ML Basics Intro
What is machine learning?
Here’s a working definition: machine learning is the field of science/engineering that seeks to build systems capable of learning from experience.
This is a very broad definition, and in practice, the set of activities that get labeled “machine learning” is pretty heterogeneous. However, two elements are common to nearly all machine learning applications: (a) the emphasis is on developing algorithms that can learn (semi-)autonomously from data, rather than static rule-based systems that must be explicitly designed or updated by humans; and (b) algorithm evaluation focuses heavily on the ability to meet objective quantitative targets.
Fundamentally, machine learning involves building mathematical models to help understand data. “Learning” enters the fray when we give these models tunable parameters that can be adapted to observed data; in this way the program can be considered to be “learning” from the data. Once these models have been fit to previously seen data, they can be used to predict and understand aspects of newly observed data.
Within the subsequent subsections we will cover the basics of machine learning including terminology and basic principles.
Exploratory Data Analysis
In exploratory data analysis (EDA), a major component of the data science lifecycle, we summarize, visualize, and transform data in order to understand them more deeply.

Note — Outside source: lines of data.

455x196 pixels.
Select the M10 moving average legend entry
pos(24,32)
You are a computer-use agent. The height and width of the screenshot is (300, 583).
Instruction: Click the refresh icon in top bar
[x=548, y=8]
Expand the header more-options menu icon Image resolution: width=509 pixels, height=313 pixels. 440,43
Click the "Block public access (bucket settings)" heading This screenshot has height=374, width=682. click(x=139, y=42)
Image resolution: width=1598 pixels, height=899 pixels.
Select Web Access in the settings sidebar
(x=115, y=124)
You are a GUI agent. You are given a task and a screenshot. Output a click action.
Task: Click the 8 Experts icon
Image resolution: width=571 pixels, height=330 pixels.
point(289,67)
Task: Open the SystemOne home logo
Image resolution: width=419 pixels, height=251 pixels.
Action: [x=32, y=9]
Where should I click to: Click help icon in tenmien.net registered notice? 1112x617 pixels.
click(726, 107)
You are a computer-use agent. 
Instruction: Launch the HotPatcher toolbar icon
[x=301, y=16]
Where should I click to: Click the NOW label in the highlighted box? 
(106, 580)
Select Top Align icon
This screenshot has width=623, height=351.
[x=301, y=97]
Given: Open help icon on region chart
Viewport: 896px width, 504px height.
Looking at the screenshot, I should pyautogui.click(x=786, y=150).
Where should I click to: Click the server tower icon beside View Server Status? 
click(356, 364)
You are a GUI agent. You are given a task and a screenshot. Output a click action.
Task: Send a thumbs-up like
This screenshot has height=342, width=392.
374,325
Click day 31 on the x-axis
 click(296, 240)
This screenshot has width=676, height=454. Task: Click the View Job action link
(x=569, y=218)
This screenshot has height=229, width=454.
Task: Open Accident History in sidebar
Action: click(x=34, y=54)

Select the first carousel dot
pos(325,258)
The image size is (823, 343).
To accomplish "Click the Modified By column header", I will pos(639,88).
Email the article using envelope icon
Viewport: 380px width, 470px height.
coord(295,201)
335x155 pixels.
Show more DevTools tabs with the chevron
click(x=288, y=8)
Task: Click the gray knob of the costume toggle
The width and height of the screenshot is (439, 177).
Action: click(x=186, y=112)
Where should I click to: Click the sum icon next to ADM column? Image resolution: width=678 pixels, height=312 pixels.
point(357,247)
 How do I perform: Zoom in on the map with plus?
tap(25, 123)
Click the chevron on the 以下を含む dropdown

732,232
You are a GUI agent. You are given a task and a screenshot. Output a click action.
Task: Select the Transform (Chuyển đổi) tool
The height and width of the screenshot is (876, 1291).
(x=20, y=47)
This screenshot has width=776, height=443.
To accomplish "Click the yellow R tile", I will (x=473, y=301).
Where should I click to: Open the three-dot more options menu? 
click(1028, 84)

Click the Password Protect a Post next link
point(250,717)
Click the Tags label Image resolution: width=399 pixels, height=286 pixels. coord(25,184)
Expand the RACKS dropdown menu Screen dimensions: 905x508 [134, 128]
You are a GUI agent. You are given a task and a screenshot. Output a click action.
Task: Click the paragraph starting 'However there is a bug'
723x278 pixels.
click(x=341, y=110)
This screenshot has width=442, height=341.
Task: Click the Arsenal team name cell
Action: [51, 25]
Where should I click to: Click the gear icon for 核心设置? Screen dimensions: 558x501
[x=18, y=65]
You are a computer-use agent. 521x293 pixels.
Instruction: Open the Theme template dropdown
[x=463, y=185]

Through exploratory data analysis we seek to deeply understand our data. Maintaining “a state of flexibility” helps us know what to look for. Fluency with our computational tools allows us to conduct our search. In this chapter, we emphasize the necessary attitude as we introduce increasingly sophisticated tools. Although EDA varies between domains of study, we almost always begin EDA by understanding:
- The data types of columns and the granularity of rows in the dataset.
- The distributions of quantitative data and measures of center and spread.
- Relationships between quantities in the dataset.